-- Your assignment --
Repeat the listing below word for word, leaving nothing out.

-- Listed records --
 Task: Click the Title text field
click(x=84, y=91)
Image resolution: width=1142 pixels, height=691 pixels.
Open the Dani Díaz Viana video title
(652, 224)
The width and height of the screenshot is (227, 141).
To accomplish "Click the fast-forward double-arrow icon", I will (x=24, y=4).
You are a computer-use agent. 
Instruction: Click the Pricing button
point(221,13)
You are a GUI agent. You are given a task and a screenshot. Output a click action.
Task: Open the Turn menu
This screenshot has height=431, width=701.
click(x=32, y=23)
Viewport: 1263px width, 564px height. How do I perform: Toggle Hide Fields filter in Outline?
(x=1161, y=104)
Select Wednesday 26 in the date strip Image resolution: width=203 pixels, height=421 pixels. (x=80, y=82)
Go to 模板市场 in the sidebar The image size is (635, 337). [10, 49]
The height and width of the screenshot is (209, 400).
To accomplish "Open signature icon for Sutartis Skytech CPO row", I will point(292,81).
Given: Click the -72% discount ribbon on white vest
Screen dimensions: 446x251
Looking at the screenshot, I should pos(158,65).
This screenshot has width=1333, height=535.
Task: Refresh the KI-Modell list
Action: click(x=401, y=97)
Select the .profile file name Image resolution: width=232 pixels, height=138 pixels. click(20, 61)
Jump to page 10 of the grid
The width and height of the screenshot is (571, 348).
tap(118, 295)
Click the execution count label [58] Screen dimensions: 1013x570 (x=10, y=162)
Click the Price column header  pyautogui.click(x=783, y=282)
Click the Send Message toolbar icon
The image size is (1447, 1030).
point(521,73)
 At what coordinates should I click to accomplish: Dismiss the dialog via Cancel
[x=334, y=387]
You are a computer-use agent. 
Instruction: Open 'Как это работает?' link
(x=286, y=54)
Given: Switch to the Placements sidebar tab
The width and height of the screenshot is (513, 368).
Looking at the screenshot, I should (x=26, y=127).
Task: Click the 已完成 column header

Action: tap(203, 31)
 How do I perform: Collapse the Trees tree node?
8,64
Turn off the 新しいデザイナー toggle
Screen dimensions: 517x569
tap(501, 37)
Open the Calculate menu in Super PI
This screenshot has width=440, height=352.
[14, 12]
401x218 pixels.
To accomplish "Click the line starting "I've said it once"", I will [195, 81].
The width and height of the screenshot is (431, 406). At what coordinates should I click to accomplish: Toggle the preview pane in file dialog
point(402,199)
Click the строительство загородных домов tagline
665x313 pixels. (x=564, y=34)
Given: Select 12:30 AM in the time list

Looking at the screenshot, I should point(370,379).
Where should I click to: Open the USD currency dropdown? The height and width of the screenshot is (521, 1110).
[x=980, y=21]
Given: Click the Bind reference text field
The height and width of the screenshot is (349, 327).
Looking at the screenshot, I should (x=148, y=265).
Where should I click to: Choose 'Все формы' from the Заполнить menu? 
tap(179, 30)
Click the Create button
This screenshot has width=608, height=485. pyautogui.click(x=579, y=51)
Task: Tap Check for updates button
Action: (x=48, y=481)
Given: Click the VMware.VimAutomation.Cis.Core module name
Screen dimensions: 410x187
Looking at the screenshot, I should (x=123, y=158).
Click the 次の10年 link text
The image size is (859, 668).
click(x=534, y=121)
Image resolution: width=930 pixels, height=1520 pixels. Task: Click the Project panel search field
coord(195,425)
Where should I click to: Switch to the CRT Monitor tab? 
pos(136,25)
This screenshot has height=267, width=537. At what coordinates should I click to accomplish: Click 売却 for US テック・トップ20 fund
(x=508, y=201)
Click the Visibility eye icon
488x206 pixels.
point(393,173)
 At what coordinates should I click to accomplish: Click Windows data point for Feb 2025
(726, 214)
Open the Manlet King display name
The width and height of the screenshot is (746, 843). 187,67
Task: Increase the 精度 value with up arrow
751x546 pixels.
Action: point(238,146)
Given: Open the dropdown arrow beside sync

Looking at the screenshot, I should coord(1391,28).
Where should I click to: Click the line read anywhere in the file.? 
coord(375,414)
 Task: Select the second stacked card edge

-- Result --
 Task: Click the Title text field
click(x=84, y=91)
Image resolution: width=1142 pixels, height=691 pixels.
Open the Dani Díaz Viana video title
(652, 224)
The width and height of the screenshot is (227, 141).
To accomplish "Click the fast-forward double-arrow icon", I will (x=24, y=4).
You are a computer-use agent. 
Instruction: Click the Pricing button
point(221,13)
You are a GUI agent. You are given a task and a screenshot. Output a click action.
Task: Open the Turn menu
This screenshot has height=431, width=701.
click(x=32, y=23)
Viewport: 1263px width, 564px height. How do I perform: Toggle Hide Fields filter in Outline?
(x=1161, y=104)
Select Wednesday 26 in the date strip Image resolution: width=203 pixels, height=421 pixels. (x=80, y=82)
Go to 模板市场 in the sidebar The image size is (635, 337). [10, 49]
The height and width of the screenshot is (209, 400).
To accomplish "Open signature icon for Sutartis Skytech CPO row", I will point(292,81).
Given: Click the -72% discount ribbon on white vest
Screen dimensions: 446x251
Looking at the screenshot, I should pos(158,65).
This screenshot has width=1333, height=535.
Task: Refresh the KI-Modell list
Action: click(x=401, y=97)
Select the .profile file name Image resolution: width=232 pixels, height=138 pixels. click(20, 61)
Jump to page 10 of the grid
The width and height of the screenshot is (571, 348).
tap(118, 295)
Click the execution count label [58] Screen dimensions: 1013x570 (x=10, y=162)
Click the Price column header  pyautogui.click(x=783, y=282)
Click the Send Message toolbar icon
The image size is (1447, 1030).
point(521,73)
 At what coordinates should I click to accomplish: Dismiss the dialog via Cancel
[x=334, y=387]
You are a computer-use agent. 
Instruction: Open 'Как это работает?' link
(x=286, y=54)
Given: Switch to the Placements sidebar tab
The width and height of the screenshot is (513, 368).
Looking at the screenshot, I should (x=26, y=127).
Task: Click the 已完成 column header

Action: tap(203, 31)
 How do I perform: Collapse the Trees tree node?
8,64
Turn off the 新しいデザイナー toggle
Screen dimensions: 517x569
tap(501, 37)
Open the Calculate menu in Super PI
This screenshot has width=440, height=352.
[14, 12]
401x218 pixels.
To accomplish "Click the line starting "I've said it once"", I will [195, 81].
The width and height of the screenshot is (431, 406). At what coordinates should I click to accomplish: Toggle the preview pane in file dialog
point(402,199)
Click the строительство загородных домов tagline
665x313 pixels. (x=564, y=34)
Given: Select 12:30 AM in the time list

Looking at the screenshot, I should point(370,379).
Where should I click to: Open the USD currency dropdown? The height and width of the screenshot is (521, 1110).
[x=980, y=21]
Given: Click the Bind reference text field
The height and width of the screenshot is (349, 327).
Looking at the screenshot, I should (x=148, y=265).
Where should I click to: Choose 'Все формы' from the Заполнить menu? 
tap(179, 30)
Click the Create button
This screenshot has width=608, height=485. pyautogui.click(x=579, y=51)
Task: Tap Check for updates button
Action: (x=48, y=481)
Given: Click the VMware.VimAutomation.Cis.Core module name
Screen dimensions: 410x187
Looking at the screenshot, I should (x=123, y=158).
Click the 次の10年 link text
The image size is (859, 668).
click(x=534, y=121)
Image resolution: width=930 pixels, height=1520 pixels. Task: Click the Project panel search field
coord(195,425)
Where should I click to: Switch to the CRT Monitor tab? 
pos(136,25)
This screenshot has height=267, width=537. At what coordinates should I click to accomplish: Click 売却 for US テック・トップ20 fund
(x=508, y=201)
Click the Visibility eye icon
488x206 pixels.
point(393,173)
 At what coordinates should I click to accomplish: Click Windows data point for Feb 2025
(726, 214)
Open the Manlet King display name
The width and height of the screenshot is (746, 843). 187,67
Task: Increase the 精度 value with up arrow
751x546 pixels.
Action: point(238,146)
Given: Open the dropdown arrow beside sync

Looking at the screenshot, I should coord(1391,28).
Where should I click to: Click the line read anywhere in the file.? 
coord(375,414)
 Task: Select the second stacked card edge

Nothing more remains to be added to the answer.